TASK DIRECTIONS: Some entries follow. Reproduce exactly the lines starting at the one with "Screen dimensions: 1381x688" and stopping after the one with "You are a computer-use agent. The".

Dataset entries:
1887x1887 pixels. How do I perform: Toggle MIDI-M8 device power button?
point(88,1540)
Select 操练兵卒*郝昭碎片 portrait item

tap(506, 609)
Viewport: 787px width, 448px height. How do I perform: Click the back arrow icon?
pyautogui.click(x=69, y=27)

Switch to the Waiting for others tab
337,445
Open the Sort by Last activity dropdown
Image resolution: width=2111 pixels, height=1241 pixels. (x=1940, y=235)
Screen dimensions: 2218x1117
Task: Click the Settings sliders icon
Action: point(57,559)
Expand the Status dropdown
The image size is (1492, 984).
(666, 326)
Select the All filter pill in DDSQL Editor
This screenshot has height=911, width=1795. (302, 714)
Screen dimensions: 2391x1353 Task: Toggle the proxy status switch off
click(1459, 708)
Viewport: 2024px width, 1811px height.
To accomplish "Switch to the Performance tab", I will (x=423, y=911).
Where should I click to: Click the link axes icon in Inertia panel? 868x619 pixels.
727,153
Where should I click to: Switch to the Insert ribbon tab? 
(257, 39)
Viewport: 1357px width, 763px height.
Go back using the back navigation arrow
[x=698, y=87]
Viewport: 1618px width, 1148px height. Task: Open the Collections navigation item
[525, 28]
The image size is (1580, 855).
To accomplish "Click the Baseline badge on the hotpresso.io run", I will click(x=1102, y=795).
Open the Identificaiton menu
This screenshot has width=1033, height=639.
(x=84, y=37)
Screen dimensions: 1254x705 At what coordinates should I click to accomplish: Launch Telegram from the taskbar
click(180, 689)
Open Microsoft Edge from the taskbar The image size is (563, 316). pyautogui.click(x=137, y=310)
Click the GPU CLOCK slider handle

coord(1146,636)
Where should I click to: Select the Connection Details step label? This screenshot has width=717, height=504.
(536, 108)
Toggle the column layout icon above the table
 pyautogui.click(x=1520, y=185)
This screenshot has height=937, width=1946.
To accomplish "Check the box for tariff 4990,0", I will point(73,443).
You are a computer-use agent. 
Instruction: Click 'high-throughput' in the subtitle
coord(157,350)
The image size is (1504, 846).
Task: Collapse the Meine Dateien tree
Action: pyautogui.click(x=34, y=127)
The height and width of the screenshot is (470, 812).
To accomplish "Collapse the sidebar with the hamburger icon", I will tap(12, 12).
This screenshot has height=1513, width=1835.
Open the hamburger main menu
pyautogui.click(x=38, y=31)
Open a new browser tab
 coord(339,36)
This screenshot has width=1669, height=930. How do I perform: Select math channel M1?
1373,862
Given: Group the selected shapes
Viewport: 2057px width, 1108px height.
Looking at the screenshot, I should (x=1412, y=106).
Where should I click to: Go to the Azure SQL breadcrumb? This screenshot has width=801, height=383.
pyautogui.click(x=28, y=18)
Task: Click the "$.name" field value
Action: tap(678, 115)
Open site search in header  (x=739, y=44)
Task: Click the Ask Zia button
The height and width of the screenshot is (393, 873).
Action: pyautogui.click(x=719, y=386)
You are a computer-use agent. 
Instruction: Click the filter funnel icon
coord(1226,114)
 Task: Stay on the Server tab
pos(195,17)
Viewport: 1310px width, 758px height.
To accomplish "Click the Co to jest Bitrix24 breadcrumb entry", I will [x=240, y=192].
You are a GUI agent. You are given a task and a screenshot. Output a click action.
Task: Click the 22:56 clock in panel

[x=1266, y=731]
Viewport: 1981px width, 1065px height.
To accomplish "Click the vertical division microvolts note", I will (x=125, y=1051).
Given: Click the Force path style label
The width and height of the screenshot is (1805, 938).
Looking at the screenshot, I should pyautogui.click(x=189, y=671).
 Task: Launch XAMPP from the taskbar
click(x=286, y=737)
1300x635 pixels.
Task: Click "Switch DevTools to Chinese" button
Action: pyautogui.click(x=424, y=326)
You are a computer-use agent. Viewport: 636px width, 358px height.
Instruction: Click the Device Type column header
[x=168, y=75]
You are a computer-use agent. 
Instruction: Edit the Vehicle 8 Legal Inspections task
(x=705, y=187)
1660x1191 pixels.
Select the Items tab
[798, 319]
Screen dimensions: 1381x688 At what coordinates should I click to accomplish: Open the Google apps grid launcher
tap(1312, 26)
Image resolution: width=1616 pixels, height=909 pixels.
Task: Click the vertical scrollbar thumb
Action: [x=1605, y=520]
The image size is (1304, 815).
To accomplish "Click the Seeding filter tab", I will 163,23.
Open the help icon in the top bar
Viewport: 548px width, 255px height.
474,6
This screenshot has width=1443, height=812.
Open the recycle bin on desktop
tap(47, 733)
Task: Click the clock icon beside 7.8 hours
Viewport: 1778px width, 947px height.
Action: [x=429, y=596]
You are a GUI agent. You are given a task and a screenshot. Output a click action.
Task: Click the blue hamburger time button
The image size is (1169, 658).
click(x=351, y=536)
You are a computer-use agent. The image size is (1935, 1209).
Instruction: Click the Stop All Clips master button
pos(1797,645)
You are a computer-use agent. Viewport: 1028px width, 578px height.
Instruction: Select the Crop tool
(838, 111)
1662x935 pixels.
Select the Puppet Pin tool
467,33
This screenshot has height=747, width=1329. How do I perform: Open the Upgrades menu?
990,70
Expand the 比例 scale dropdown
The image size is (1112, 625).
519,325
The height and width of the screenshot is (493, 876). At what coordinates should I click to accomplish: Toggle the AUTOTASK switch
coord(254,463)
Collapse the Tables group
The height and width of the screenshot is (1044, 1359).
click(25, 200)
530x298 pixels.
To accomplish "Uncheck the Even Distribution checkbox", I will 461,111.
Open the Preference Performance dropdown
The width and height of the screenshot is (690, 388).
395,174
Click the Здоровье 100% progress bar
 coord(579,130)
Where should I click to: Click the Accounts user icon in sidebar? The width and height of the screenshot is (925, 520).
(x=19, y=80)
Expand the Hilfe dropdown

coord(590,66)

RESPONSE TO THIS EXERCISE:
Screen dimensions: 1381x688 At what coordinates should I click to accomplish: Open the Google apps grid launcher
tap(1312, 26)
Image resolution: width=1616 pixels, height=909 pixels.
Task: Click the vertical scrollbar thumb
Action: [x=1605, y=520]
The image size is (1304, 815).
To accomplish "Click the Seeding filter tab", I will 163,23.
Open the help icon in the top bar
Viewport: 548px width, 255px height.
474,6
This screenshot has width=1443, height=812.
Open the recycle bin on desktop
tap(47, 733)
Task: Click the clock icon beside 7.8 hours
Viewport: 1778px width, 947px height.
Action: [x=429, y=596]
You are a GUI agent. You are given a task and a screenshot. Output a click action.
Task: Click the blue hamburger time button
The image size is (1169, 658).
click(x=351, y=536)
You are a computer-use agent. The image size is (1935, 1209).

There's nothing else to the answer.